GIVEN INFORMATION —

BEGIN

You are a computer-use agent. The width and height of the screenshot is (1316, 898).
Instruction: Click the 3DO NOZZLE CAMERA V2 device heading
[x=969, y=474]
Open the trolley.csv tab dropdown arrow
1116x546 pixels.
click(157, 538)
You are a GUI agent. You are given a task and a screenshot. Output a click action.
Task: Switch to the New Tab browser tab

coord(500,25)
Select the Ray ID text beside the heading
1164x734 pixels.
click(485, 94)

END
BEGIN

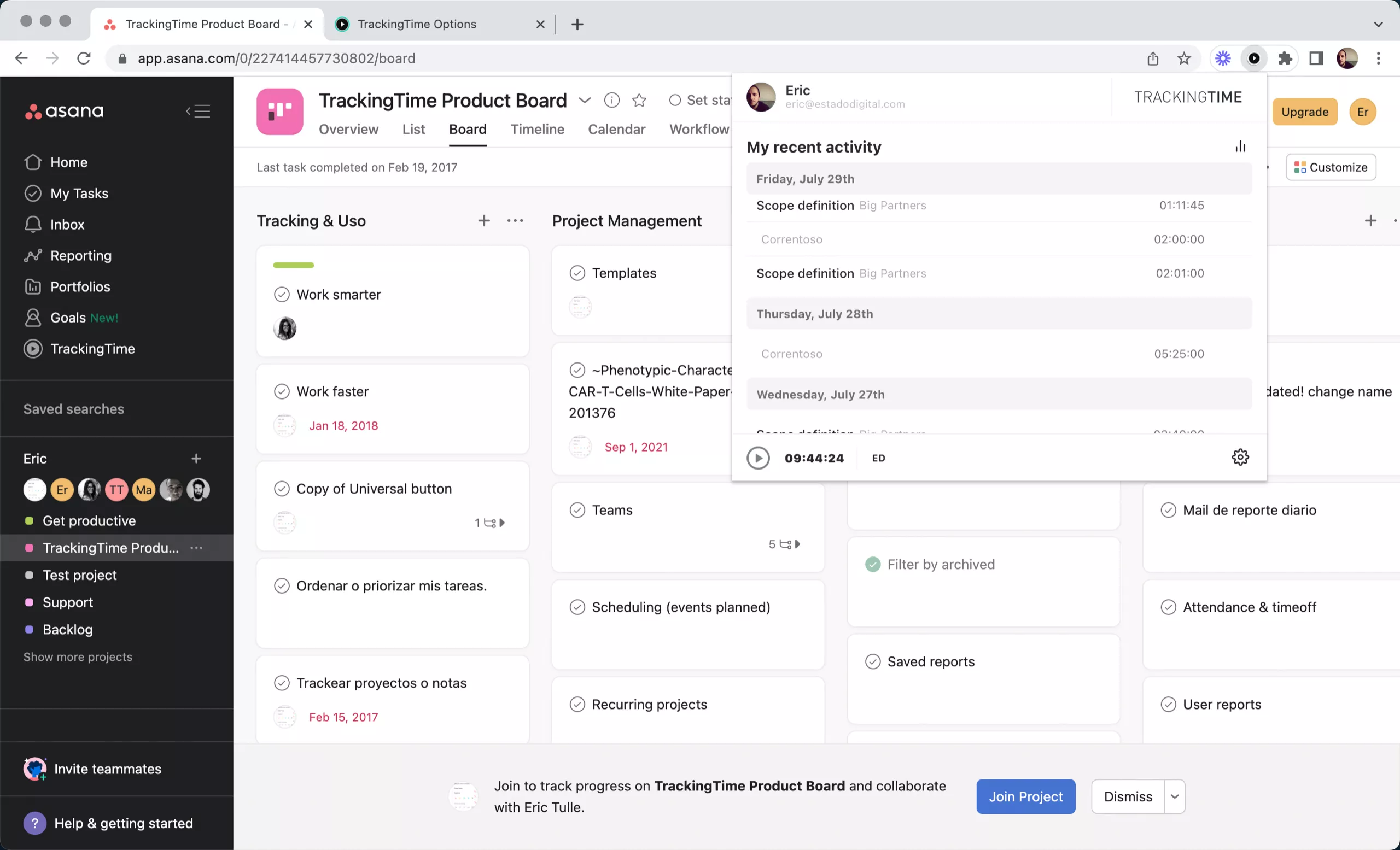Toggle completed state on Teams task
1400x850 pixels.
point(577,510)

END
BEGIN

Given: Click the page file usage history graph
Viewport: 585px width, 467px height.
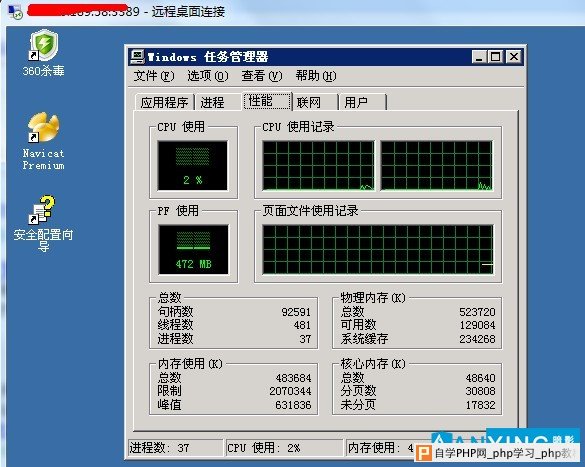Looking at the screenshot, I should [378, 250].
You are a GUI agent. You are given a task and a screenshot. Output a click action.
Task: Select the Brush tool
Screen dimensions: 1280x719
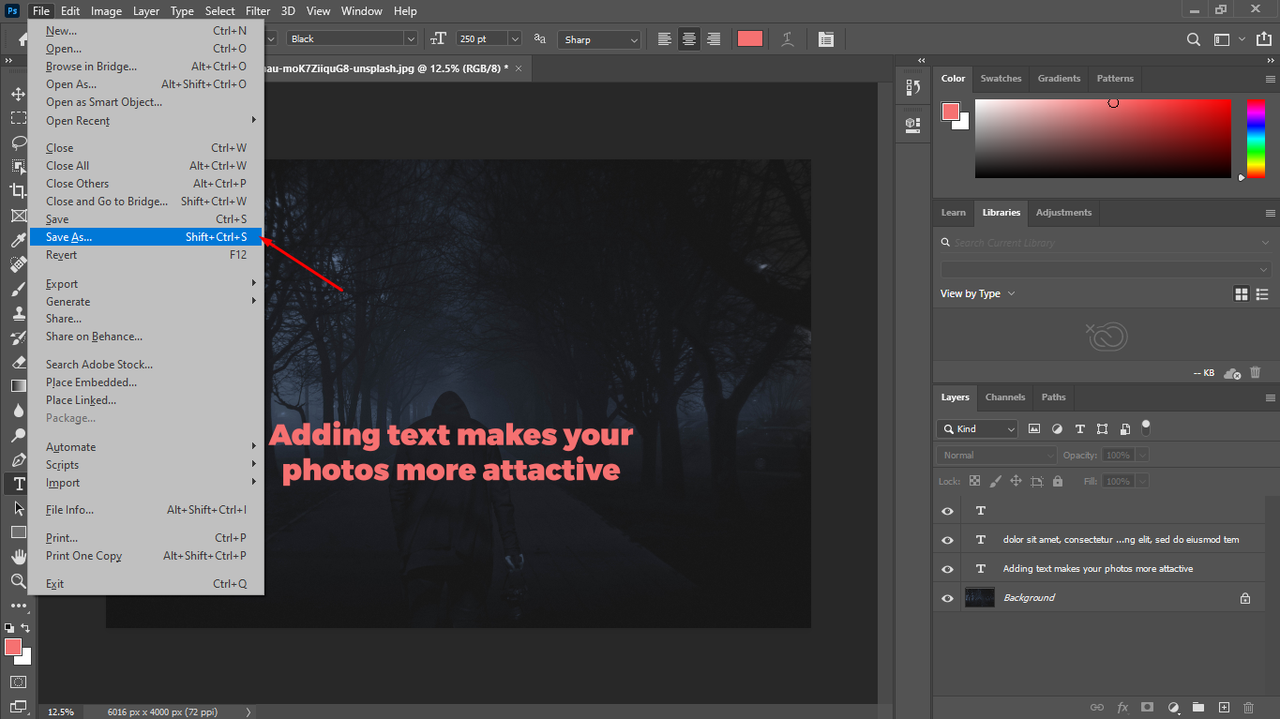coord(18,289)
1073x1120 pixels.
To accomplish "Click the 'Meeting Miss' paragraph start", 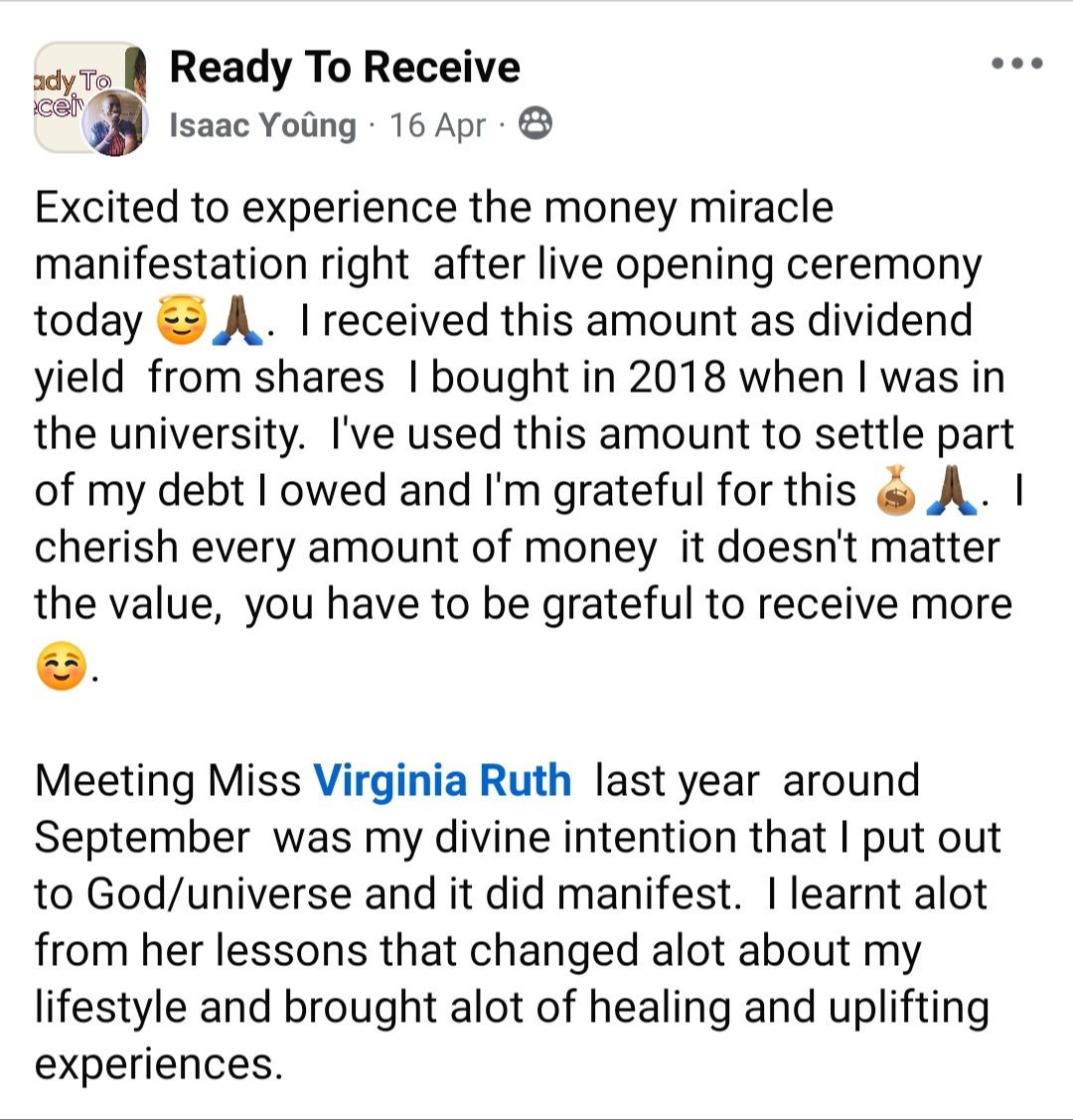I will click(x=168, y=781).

END

PROBLEM — From the listing above, copy all lines holding the word "Select".

FINISHED TASK —
Select the Ray ID text beside the heading
Task: Select the Brush tool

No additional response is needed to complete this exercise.